# Task to complete
Please find all lines containing "computer" in the listing below and copy them.
· · · ·
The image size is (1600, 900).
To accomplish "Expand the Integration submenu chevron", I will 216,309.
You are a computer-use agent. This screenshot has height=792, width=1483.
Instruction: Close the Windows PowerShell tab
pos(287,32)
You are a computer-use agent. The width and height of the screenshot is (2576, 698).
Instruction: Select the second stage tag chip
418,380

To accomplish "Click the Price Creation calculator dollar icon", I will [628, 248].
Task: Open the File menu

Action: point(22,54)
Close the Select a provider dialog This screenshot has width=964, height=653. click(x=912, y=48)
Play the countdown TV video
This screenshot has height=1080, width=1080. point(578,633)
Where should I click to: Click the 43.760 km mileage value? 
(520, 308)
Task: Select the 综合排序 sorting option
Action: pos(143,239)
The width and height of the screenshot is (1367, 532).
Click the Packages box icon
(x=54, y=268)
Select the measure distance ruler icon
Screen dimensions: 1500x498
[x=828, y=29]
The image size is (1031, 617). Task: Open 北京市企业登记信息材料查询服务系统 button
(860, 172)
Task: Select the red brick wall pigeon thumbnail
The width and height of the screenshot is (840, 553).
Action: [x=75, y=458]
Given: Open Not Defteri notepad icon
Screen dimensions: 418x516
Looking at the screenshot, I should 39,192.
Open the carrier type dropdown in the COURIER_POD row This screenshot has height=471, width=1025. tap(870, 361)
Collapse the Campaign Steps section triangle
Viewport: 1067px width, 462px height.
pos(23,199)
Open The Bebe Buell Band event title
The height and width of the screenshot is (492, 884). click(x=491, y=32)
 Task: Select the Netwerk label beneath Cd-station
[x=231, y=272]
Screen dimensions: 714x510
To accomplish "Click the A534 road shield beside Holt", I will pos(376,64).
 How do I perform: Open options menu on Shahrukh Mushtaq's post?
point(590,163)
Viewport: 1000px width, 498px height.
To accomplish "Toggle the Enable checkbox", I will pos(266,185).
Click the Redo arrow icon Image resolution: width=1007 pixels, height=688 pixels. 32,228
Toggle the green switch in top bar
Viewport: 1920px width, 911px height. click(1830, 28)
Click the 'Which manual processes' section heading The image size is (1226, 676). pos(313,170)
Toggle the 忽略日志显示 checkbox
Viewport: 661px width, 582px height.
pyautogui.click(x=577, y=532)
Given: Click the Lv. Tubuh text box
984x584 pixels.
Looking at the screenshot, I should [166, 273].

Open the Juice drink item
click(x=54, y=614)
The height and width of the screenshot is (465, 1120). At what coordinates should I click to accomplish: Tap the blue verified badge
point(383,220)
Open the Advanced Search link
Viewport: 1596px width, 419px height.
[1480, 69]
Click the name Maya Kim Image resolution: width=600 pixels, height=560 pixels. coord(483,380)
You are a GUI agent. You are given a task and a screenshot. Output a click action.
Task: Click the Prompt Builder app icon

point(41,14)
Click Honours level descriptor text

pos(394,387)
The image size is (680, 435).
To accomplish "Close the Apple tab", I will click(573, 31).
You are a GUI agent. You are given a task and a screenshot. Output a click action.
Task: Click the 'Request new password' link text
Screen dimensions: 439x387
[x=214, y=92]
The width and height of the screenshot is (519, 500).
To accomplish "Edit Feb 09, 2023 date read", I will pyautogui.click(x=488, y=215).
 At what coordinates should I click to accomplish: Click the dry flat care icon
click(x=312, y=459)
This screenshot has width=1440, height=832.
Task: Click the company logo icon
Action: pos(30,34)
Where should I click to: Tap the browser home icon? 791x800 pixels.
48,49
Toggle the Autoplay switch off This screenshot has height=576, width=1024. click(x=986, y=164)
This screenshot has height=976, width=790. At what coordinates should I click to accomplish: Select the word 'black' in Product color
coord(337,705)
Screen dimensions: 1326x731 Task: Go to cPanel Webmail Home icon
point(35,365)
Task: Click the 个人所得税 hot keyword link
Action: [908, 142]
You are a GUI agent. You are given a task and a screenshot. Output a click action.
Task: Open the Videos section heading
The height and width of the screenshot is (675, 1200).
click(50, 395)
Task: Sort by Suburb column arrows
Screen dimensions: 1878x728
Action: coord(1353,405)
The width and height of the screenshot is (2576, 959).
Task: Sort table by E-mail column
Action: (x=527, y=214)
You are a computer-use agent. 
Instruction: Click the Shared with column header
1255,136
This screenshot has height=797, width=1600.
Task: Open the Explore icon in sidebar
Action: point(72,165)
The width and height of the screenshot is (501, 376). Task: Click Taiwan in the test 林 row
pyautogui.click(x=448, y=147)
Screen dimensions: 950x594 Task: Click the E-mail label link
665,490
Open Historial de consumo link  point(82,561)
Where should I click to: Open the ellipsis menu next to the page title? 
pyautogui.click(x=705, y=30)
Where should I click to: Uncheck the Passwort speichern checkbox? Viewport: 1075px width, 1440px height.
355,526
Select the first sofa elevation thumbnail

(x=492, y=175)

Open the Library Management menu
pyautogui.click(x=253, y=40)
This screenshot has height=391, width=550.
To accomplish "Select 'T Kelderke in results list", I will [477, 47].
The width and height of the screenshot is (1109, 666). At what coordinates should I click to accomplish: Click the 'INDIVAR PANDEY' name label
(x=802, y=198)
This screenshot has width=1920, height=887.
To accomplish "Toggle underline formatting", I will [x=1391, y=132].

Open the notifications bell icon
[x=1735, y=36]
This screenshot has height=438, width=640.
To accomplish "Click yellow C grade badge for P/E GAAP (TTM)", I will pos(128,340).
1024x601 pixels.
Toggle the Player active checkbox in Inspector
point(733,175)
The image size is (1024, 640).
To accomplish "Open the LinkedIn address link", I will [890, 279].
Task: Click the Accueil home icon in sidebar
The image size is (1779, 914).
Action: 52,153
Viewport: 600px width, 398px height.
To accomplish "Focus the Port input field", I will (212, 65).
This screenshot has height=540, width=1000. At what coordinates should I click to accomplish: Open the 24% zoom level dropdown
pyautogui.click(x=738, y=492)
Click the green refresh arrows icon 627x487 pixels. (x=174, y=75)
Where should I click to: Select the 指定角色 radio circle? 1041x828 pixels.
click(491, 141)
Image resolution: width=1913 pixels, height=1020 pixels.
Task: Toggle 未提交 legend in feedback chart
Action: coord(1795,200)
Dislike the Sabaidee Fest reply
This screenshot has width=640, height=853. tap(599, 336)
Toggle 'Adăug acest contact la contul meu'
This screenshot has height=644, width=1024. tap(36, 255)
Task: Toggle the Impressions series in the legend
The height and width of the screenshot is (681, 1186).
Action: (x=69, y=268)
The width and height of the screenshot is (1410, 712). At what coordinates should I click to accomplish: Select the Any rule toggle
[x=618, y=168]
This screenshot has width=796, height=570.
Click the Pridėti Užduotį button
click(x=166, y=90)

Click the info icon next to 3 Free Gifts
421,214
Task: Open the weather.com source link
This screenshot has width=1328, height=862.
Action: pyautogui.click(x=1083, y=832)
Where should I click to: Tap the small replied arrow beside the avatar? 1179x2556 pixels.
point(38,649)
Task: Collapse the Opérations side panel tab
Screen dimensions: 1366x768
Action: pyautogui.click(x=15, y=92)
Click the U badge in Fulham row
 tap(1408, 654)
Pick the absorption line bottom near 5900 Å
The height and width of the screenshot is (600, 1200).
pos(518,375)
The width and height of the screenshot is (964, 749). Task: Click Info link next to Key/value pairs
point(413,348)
· · · ·
# Task answer
You are a computer-use agent. This screenshot has height=792, width=1483.
You are a computer-use agent. The width and height of the screenshot is (2576, 698).
You are a computer-use agent. 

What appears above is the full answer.